Extracted data —

┄┄┄┄┄┄┄┄┄┄

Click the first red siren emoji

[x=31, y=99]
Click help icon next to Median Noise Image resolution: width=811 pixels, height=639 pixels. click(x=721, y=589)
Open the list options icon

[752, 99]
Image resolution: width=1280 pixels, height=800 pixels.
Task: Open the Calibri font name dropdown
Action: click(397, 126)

┄┄┄┄┄┄┄┄┄┄

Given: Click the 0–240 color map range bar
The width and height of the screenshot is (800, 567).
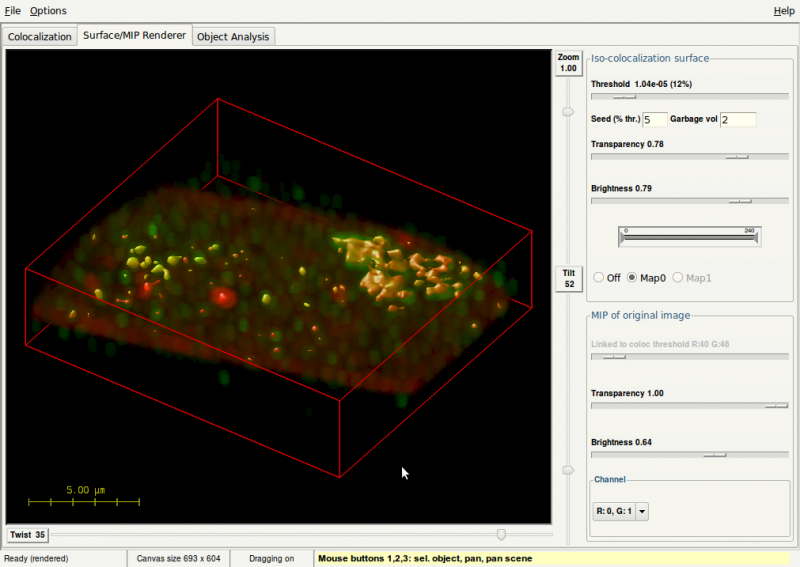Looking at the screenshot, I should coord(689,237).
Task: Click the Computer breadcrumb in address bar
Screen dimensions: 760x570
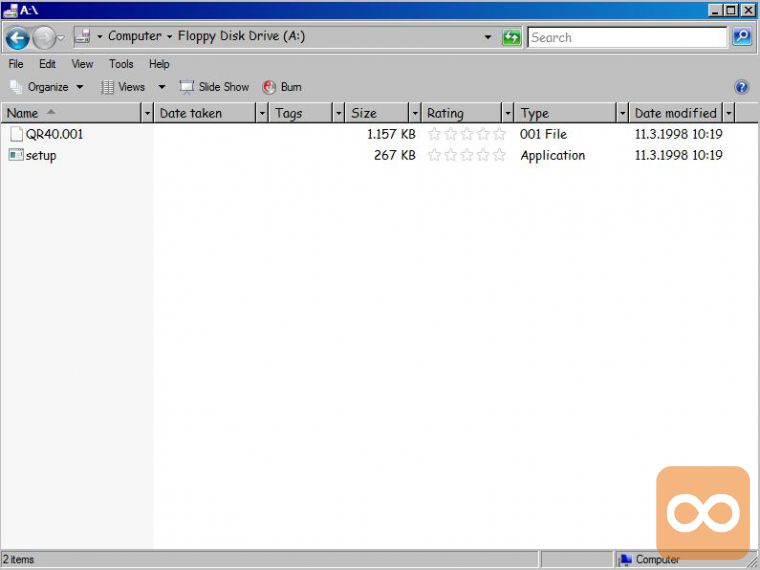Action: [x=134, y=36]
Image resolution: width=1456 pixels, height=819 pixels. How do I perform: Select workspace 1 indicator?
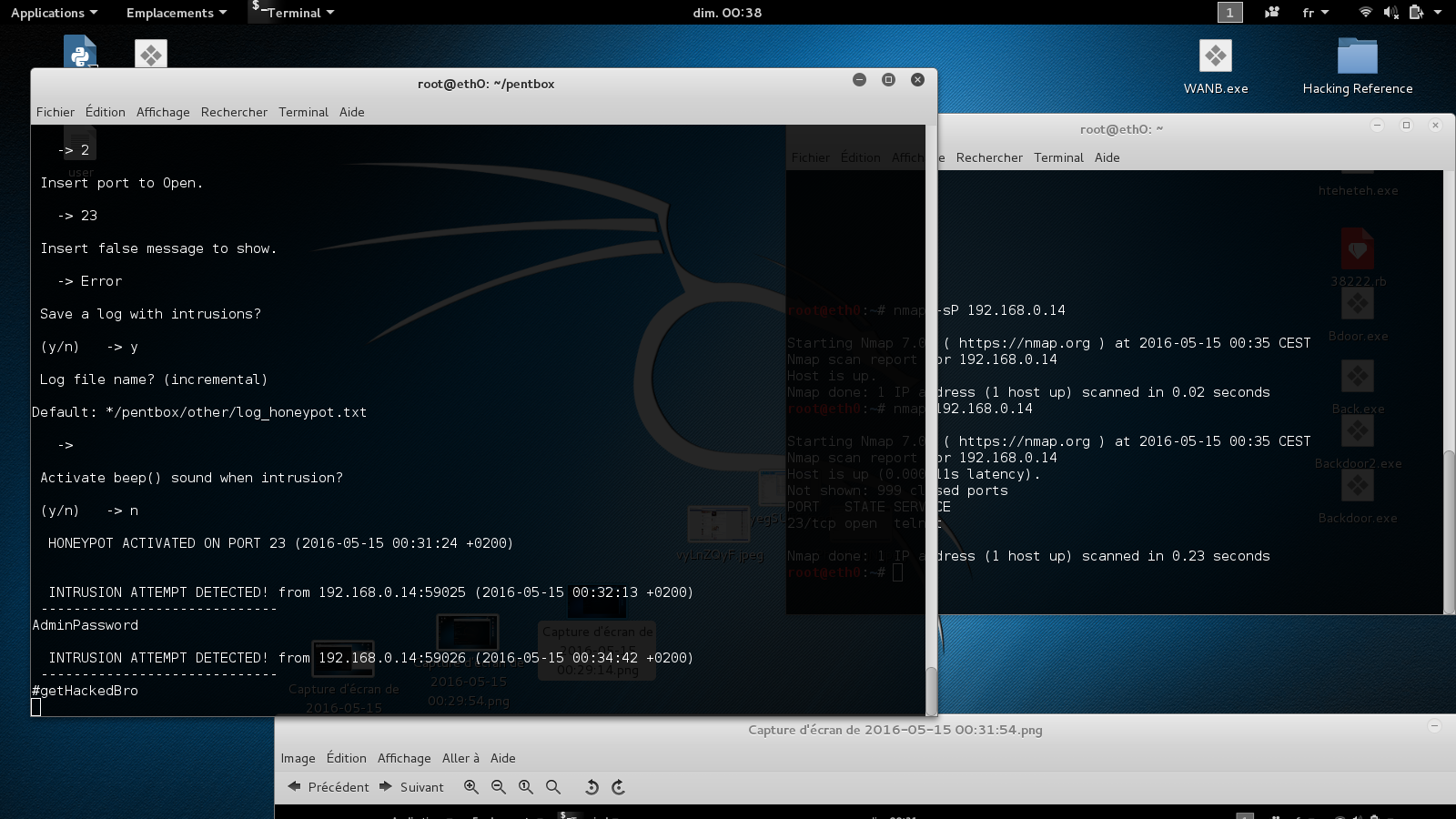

┄┄┄┄┄┄┄┄┄┄

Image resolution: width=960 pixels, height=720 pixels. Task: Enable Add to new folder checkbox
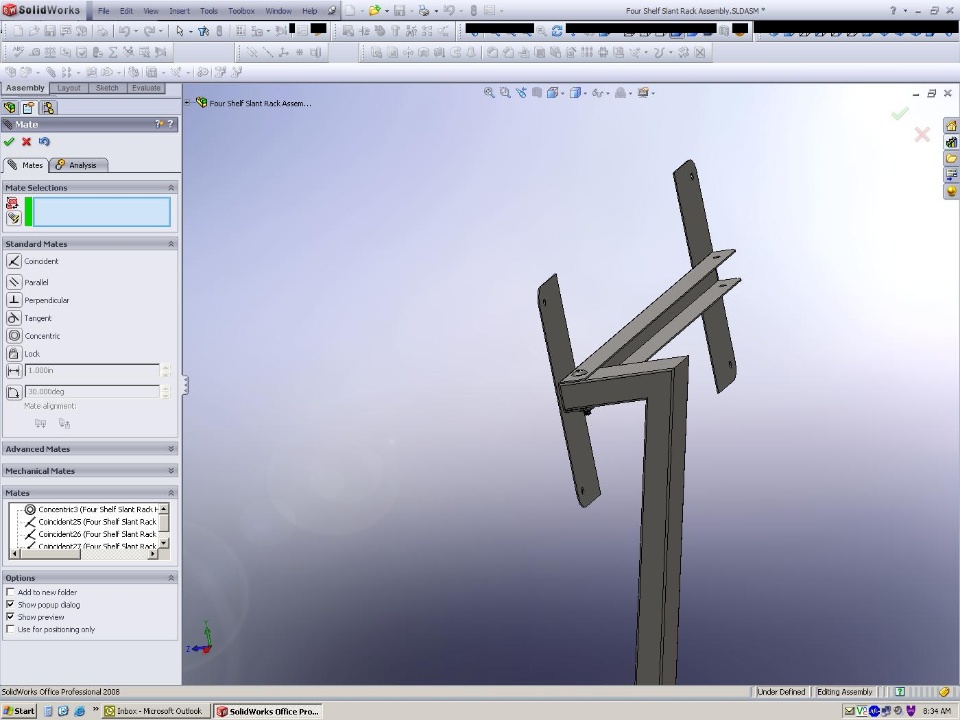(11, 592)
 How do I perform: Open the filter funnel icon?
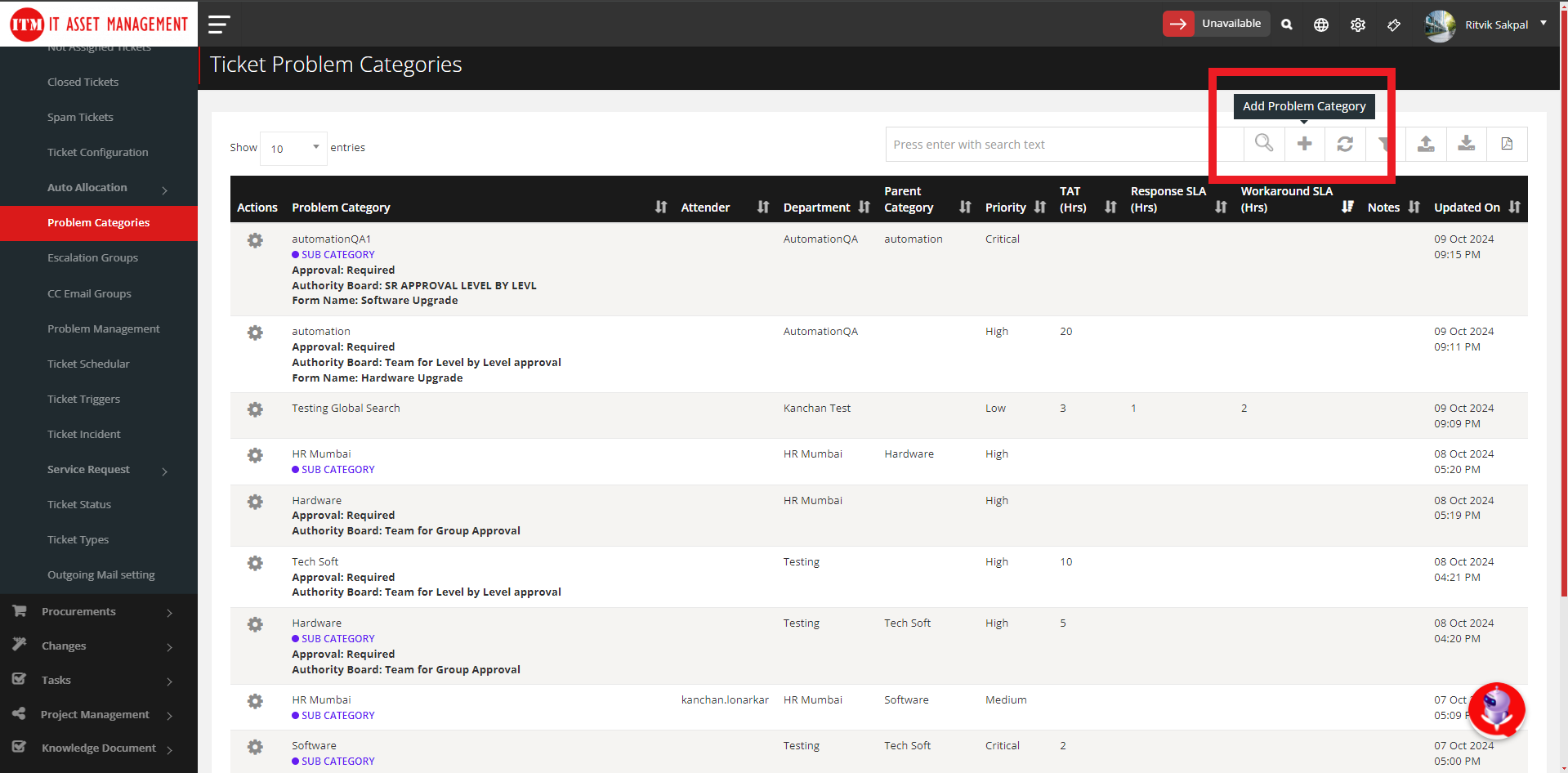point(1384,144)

┄┄┄┄┄┄┄┄┄┄

What needs to be done —
Lay out the material from the line containing "Task: Click the" through the line containing "Image resolution: width=1456", both included, as a Markdown table with the columns Row and Line. Put the row number in Row and the line in Line, skip blank lines, and leave the pictures out.

Expected answer —
| Row | Line |
|---|---|
| 1 | Task: Click the Computer breadcrumb in address bar |
| 2 | Screen dimensions: 760x570 |
| 3 | Action: [x=134, y=36] |
| 4 | Image resolution: width=1456 pixels, height=819 pixels. How do I perform: Select workspace 1 indicator? |